Iceland is about as unforgiving a place as there can be if you drive off the road. It’s all rock and lava and you can be alone for awhile until someone comes along to help. Don’t do anything to distract yourself from driving first! We found there is always a rest stop or place to turn around not far ahead if you missed something.
There’s a bird in Iceland, looks like a big seagull, and if it’s on the road in front of you it’s not moving. I had to drive around one and a couple days later watched an approaching young driver look into her rear view mirror in horror as feathers blew everywhere. Just trust me, it’s not moving. Their defiant little bodies litter the roads.
Pay close attention to your speed and the road signs. It’s easy to approach a change in the limit or a sharp turn and not notice it. No matter what the speed limit is, drive for yourself if you feel unsafe. The roads frequently change from paved to gravel, even on the N1. Slow down in the rain.
If you drink don’t forget to pick up a bottle of duty-free at the airport. Finding wine/spirits can be difficult once you leave the Reykjavik area.
DON’T DRINK & DRIVE!
Get a good map. We went with this one because it’s waterproof and tear-resistant. Get it well in advance of your trip so you can have a basic idea of where you want to go and how to get there.
Be courteous – if there’s a line for the showers, be quick. Stay with your laundry. Turn off the headlights of your vehicle if it’s dark out. Share the facilities.
Check before you bring and use a drone. There are signs up forbidding drone use in some of the parks and tourist sites.
Please use the proper facilities when you have a dump. Yes, this is a problem in Iceland. There are porta-potties in most of the rest stops and they are cleaned regularly.

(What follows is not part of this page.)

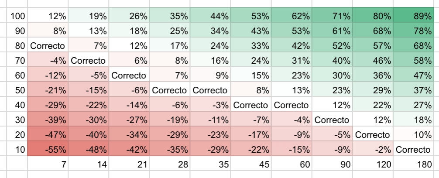Select the Correcto cell in row 20
This screenshot has height=178, width=439.
[373, 134]
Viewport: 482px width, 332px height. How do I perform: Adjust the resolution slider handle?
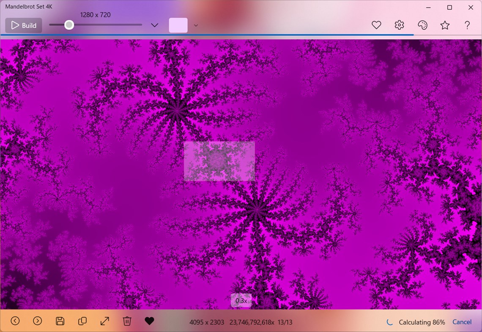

In Iceland the power sockets are Type F so you need an adapter if you’re electronics is North American. Depending on the charger you use, you might not need a convertor (if the label states ‘INPUT: 100-240V, 50/60 Hz’ – you’re good to go).
Google Iceland Travel Map
Campgrounds We Stayed At
Hamrar – Akureyri
We stayed at the campground in Reykjavik for three nights at the end of our trip. This left us enough time to enjoy the city, see some local sights, and grab a good meal.